Just as I pulled out my bivy, a pickup truck swung into the parking lot, and I secured a ride in their truck bed into Encampment that got me there around 9 PM. Turns out, nothing in Encampment is open passed 5:30 PM, and I had some difficulty finding a place to sleep and shower. Fortunately, I eventually found a pajama-clad campsite host, and secured a patch of grass for the night.
Prior to getting into Encampment, I had heard from some NOBOs that the snow 30mi north of Rabbit Ears Pass was dangerous at best, and quite possibly impassable. As such, I pulled together what looked like a fun alternative route, which would bring me directly into Steamboat, and allow me to avoid snow and a potentially meh hitch into town.
As I passed more NOBOs over the next 2 days, I learned that Rabbit Ears Pass was fine. Before reaching the point where I had to make a decision, I passed a rare trail curiosity: a pack of hundreds of sheep some random truck decided to dump onto the road. “Bahhh” they exclaimed. “Hello clouds!” I called back.
With wisdom from the sheeps’ words echoing through my mind, I decided I wanted to try out the alternative that I had mapped.
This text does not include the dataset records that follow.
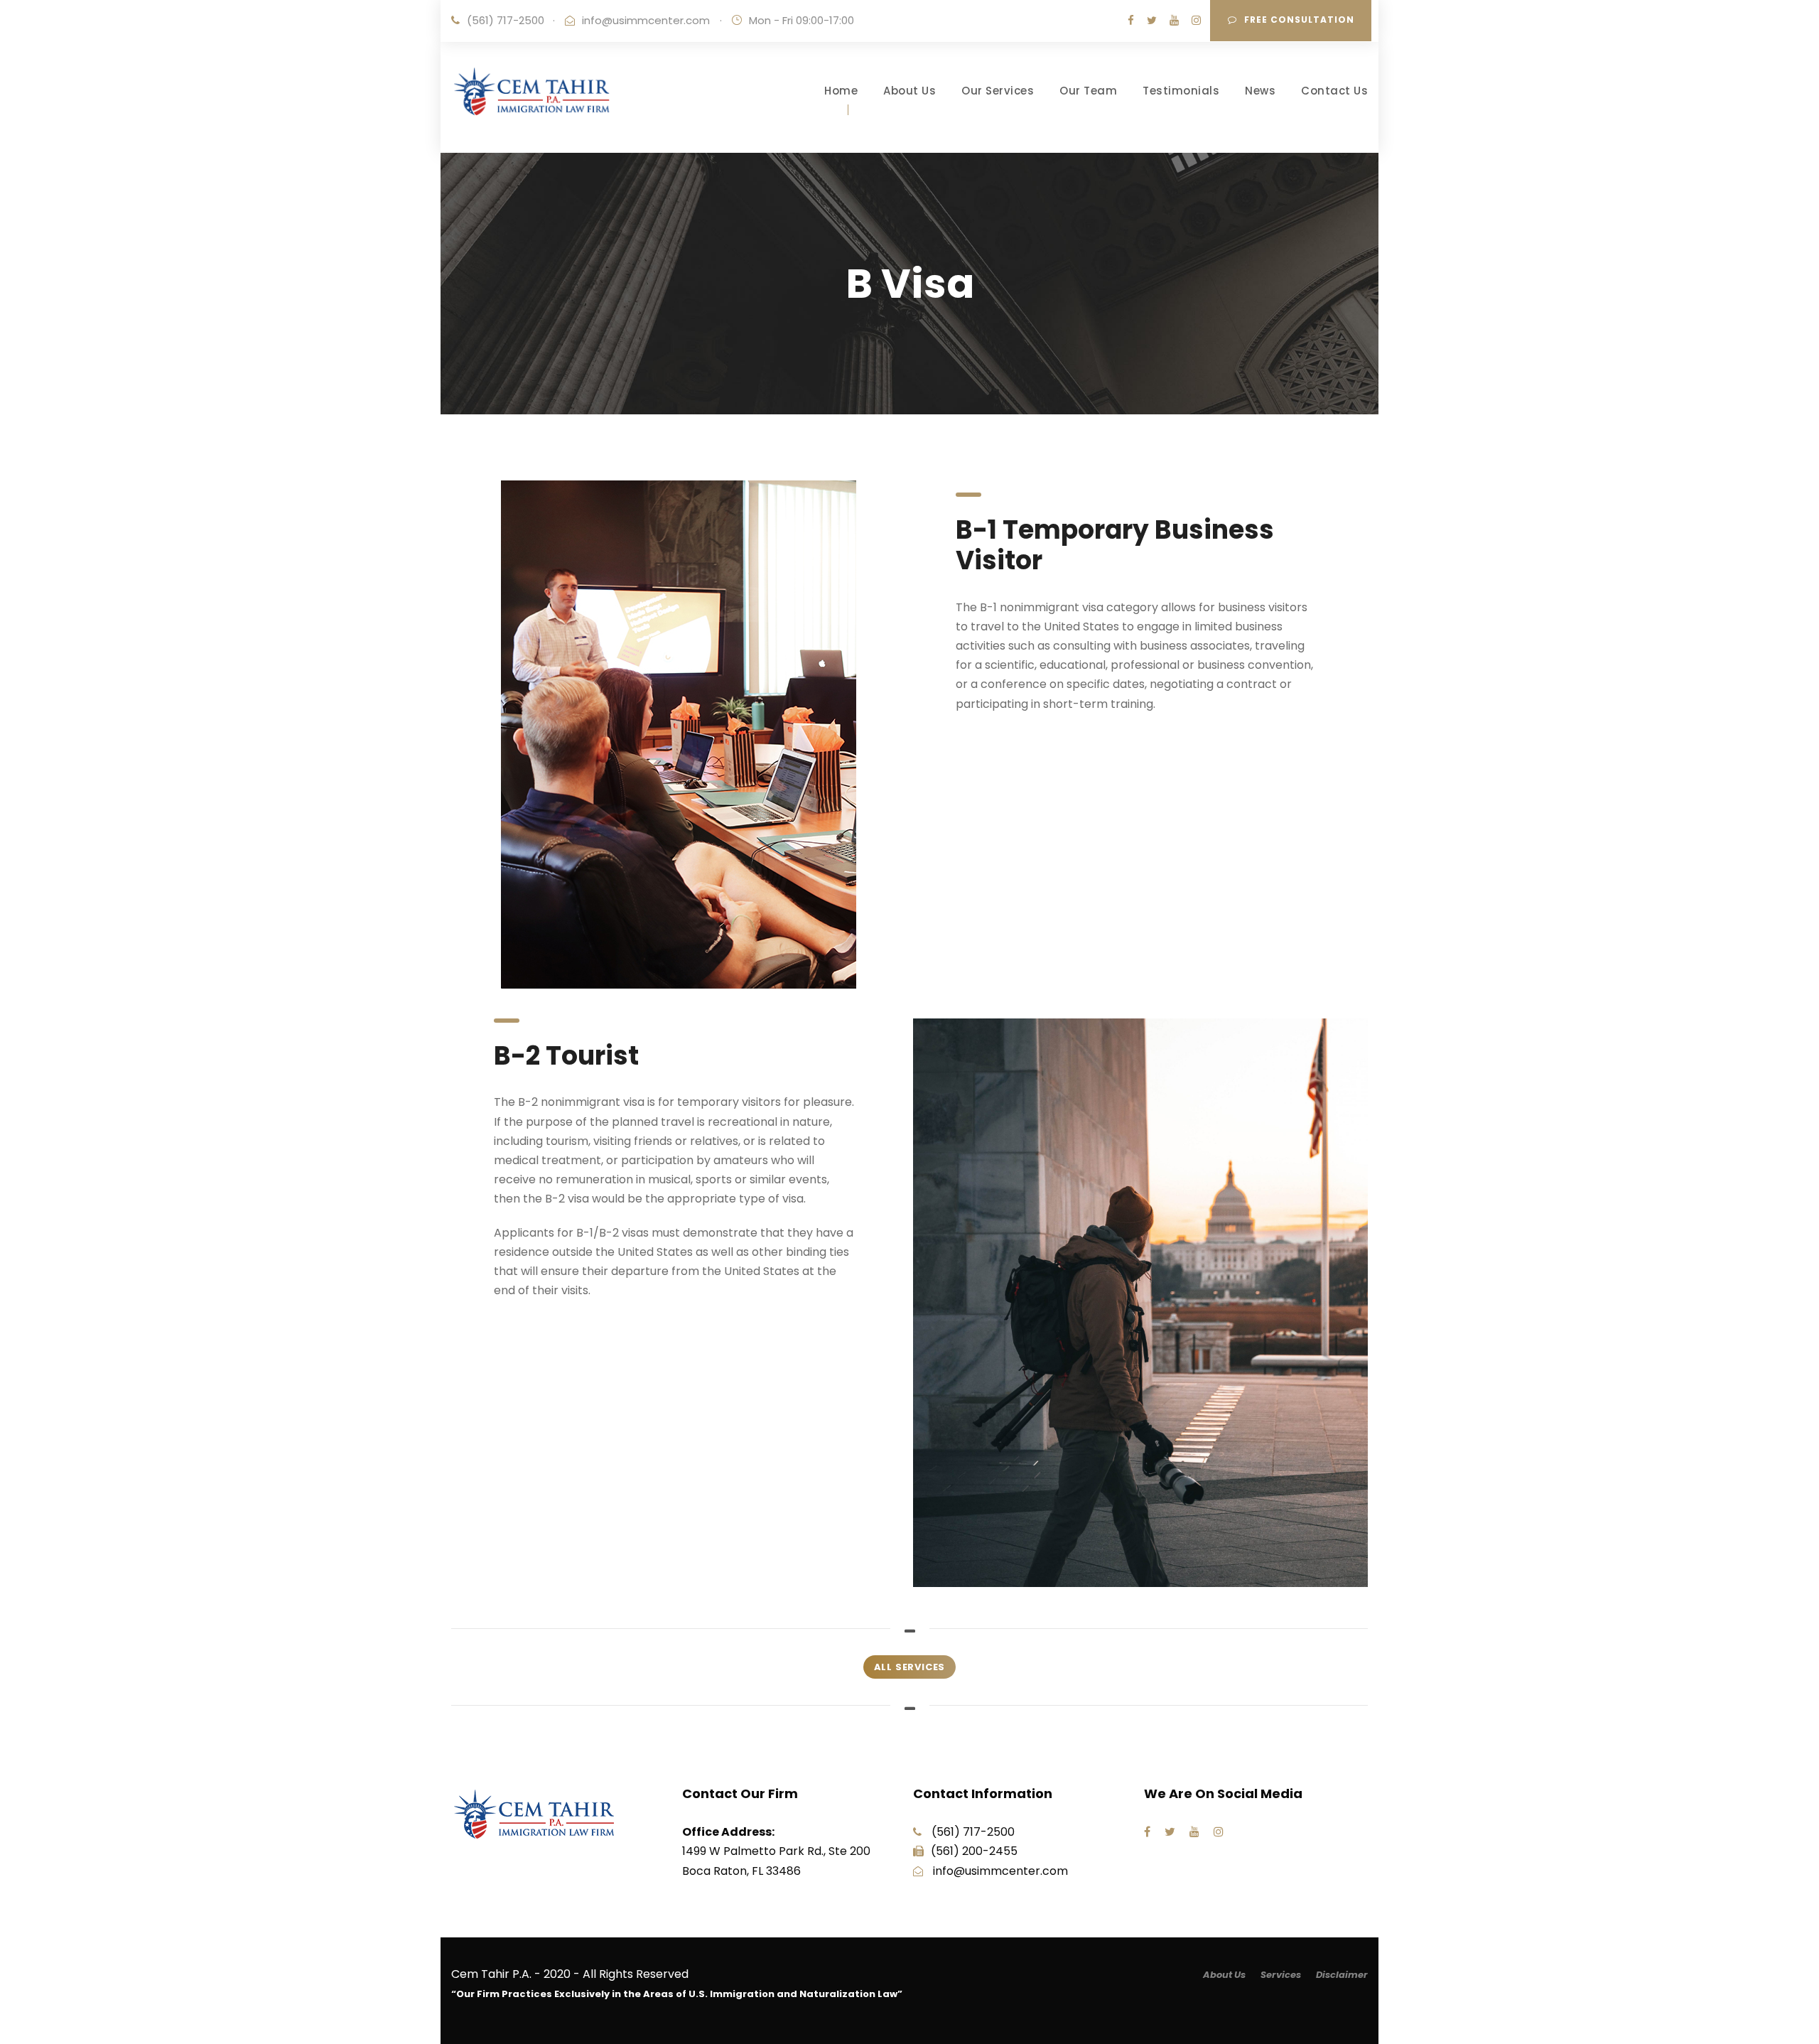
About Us (909, 90)
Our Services (997, 90)
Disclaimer (1342, 1974)
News (1260, 90)
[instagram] (1196, 20)
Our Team (1088, 90)
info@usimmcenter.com (646, 20)
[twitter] (1152, 20)
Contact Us (1334, 90)
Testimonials (1181, 90)
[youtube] (1174, 20)
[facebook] (1131, 20)
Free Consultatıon (1299, 20)
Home (841, 90)
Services (1281, 1974)
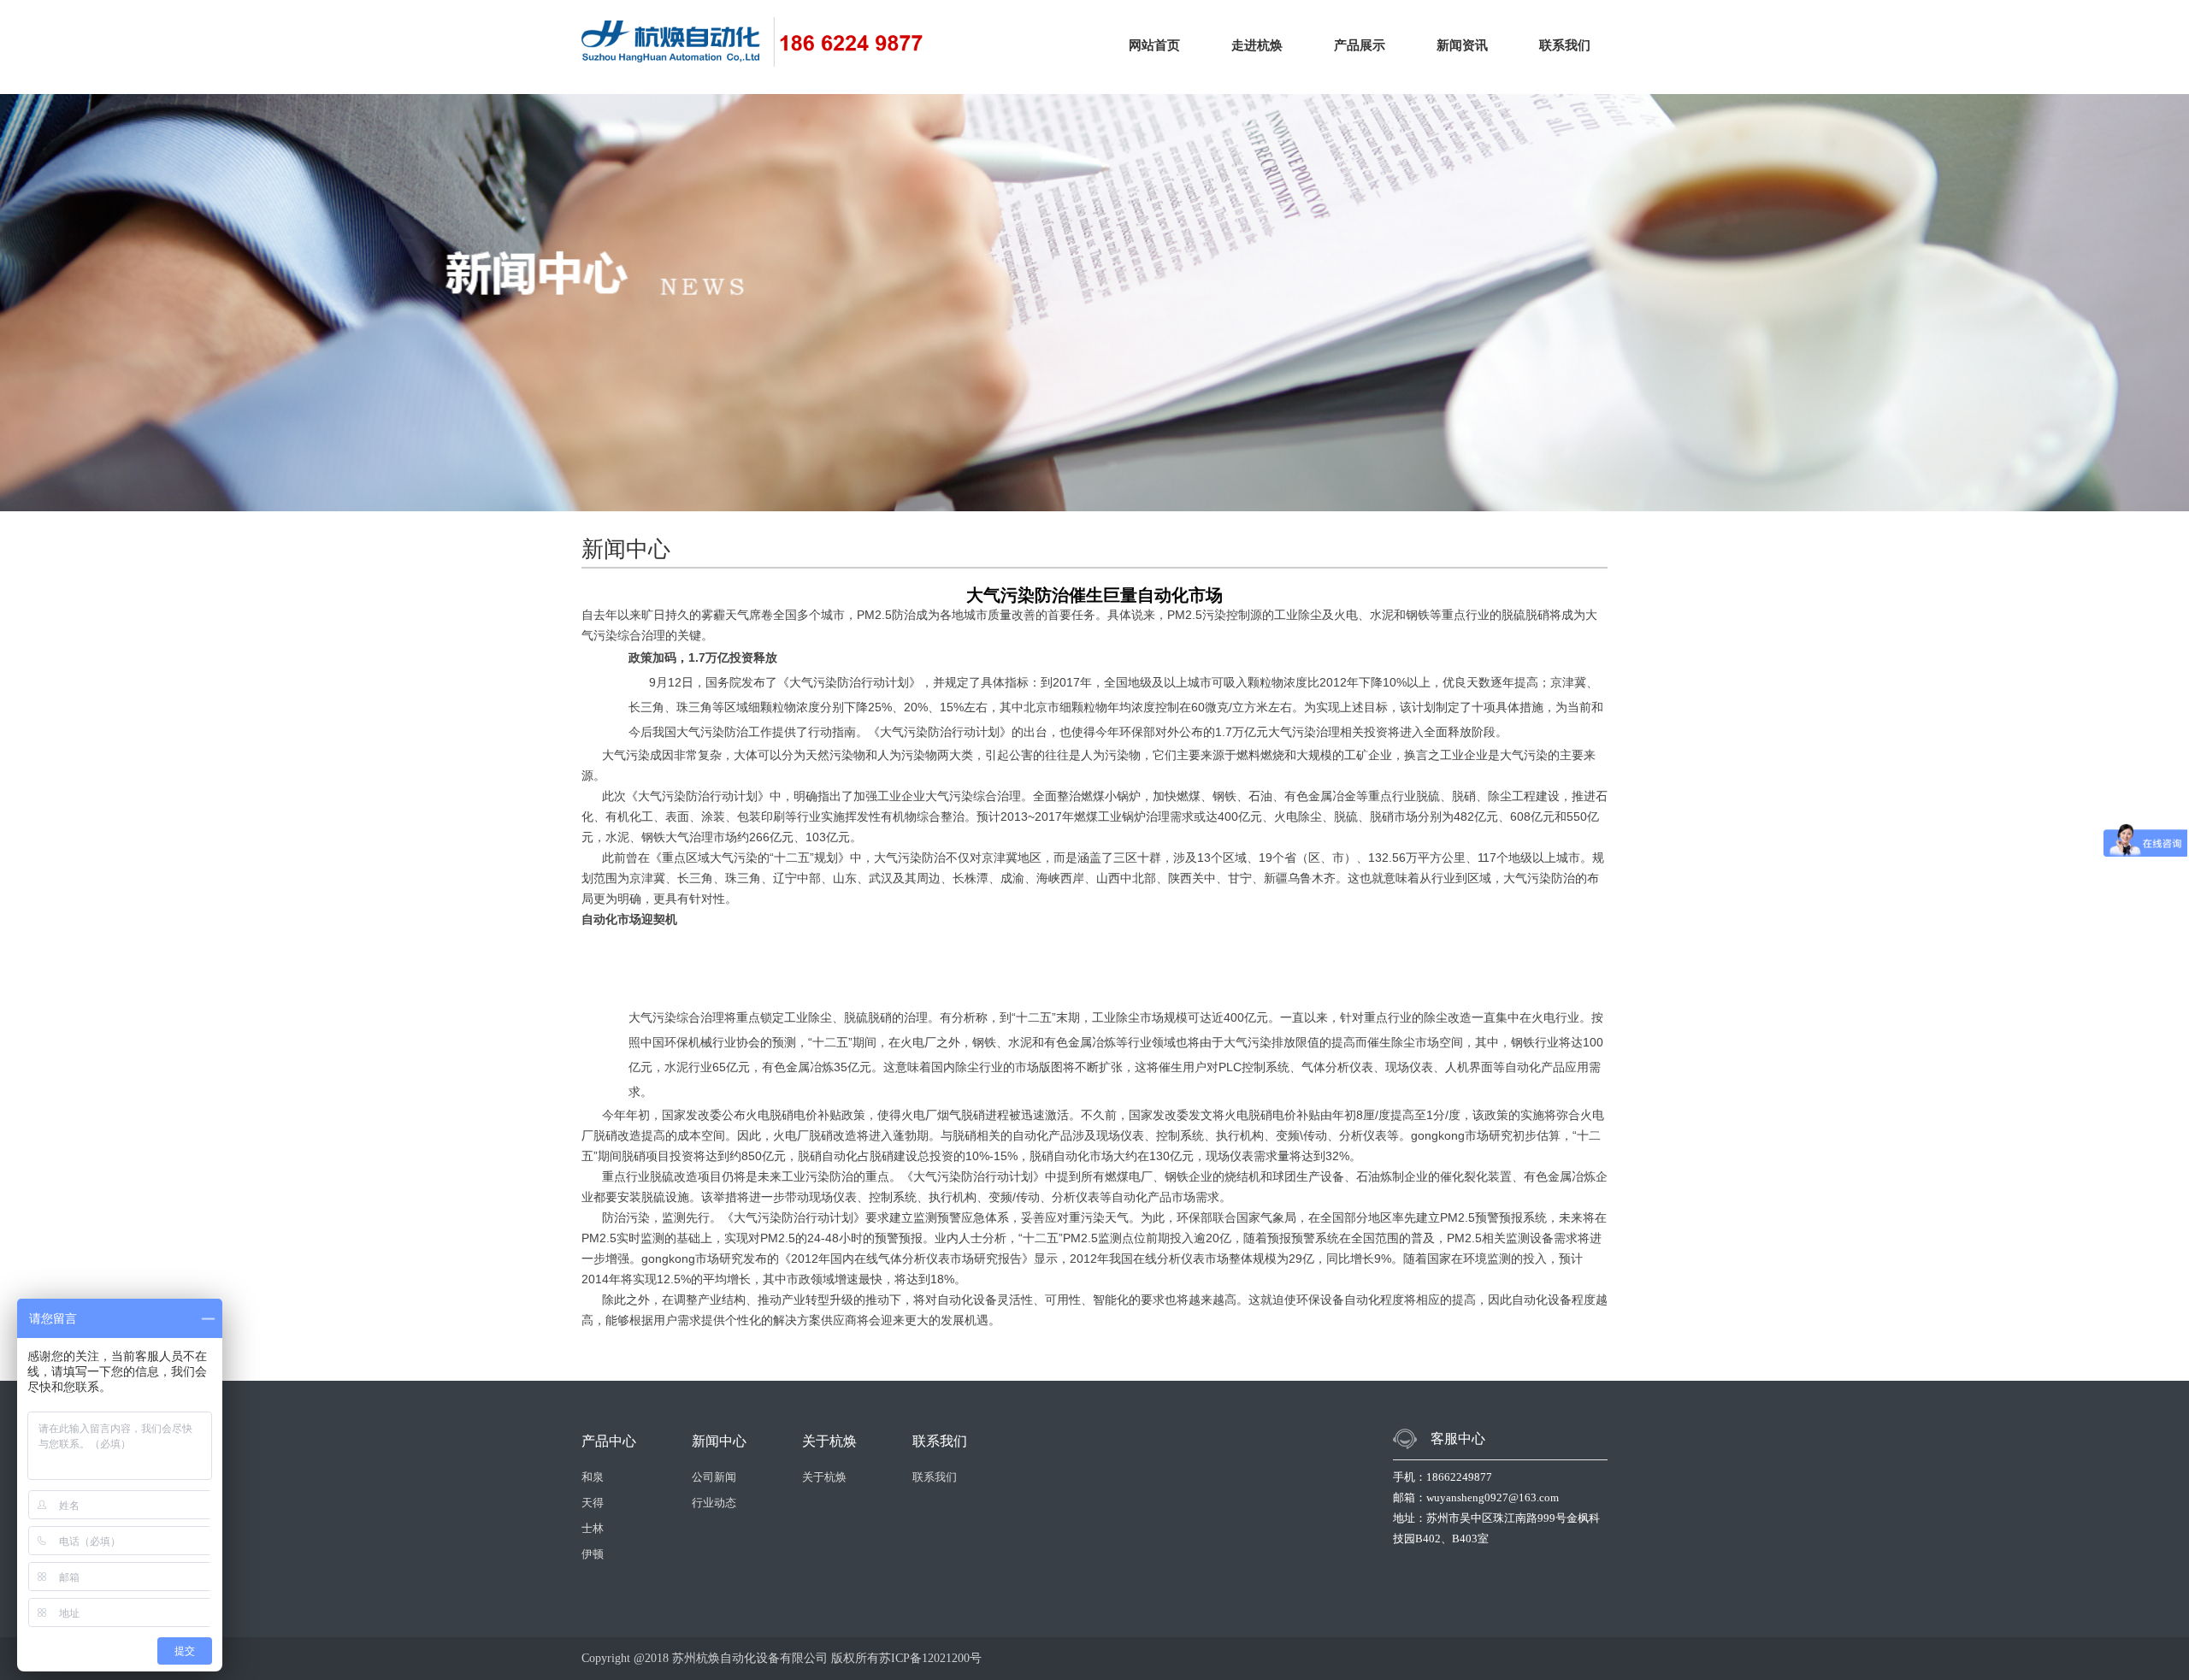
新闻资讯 (1462, 45)
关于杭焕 (824, 1477)
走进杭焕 (1257, 45)
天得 (592, 1502)
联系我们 (1564, 45)
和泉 (592, 1477)
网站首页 (1154, 45)
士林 (592, 1528)
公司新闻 (714, 1477)
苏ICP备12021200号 (930, 1658)
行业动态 (714, 1502)
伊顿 (592, 1553)
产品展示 (1359, 45)
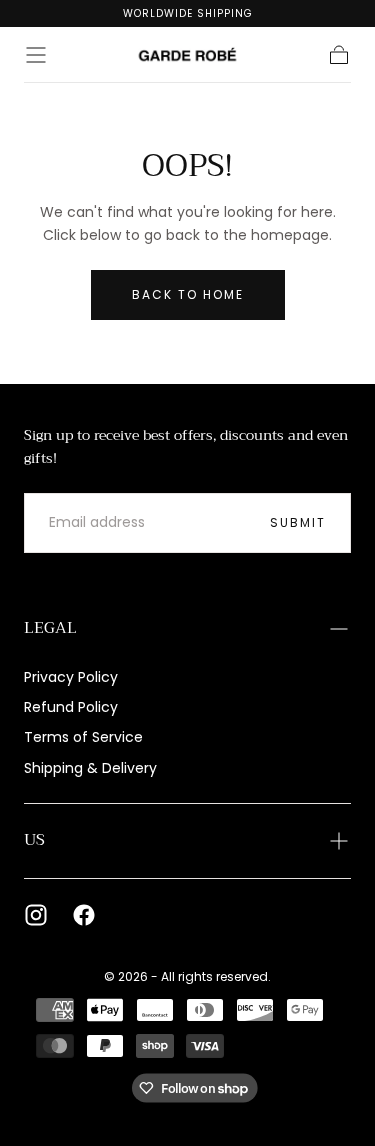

Yeah, probably a mistake. Instead of snow, my route had me clambering over tens of thousands of burned, fallen trees. When not leaping over trees, I found myself wading through chest-deep rivers — swollen from the late season snow pack. The trail finding was difficult at best, and my feet remained wet for the 30 mile route I constructed.
The numerous tree traverses wore away my gear. My once hole-filled pants quickly become so holy the Vatican expressed interest, and then went past the point of having holes to the point where there might still be some fabric connectivity. I also lost my sunglasses during one particularly acrobatic (and not graceful) tree leap.
To be fair, the area was beautiful, and once some trail crews clean up the hundreds of acres of relevant burn area, I really think it will be a great hike! 4/5 stars, would not do again.
As I began my 5-mile road walk into Steamboat, I began frantically searching for a place to stay for the night. As it’s a weekend, and Steamboat is… Steamboat, my only options were severely over-priced accommodations. While I would have loved to look into a variety of other options, the sky decided to throw thunder, lightning, and one helluva a storm upon me at the very moment I began searching for not an absurd hotel room. And with that, I quickly grabbed a room for the night so I could put my phone away before it was water damaged. Once the rain stopped, I found out there were some other CDT hikers also looking for a place to stay. And like that, we struck a deal to bring my room’s cost down to something a little less absurd.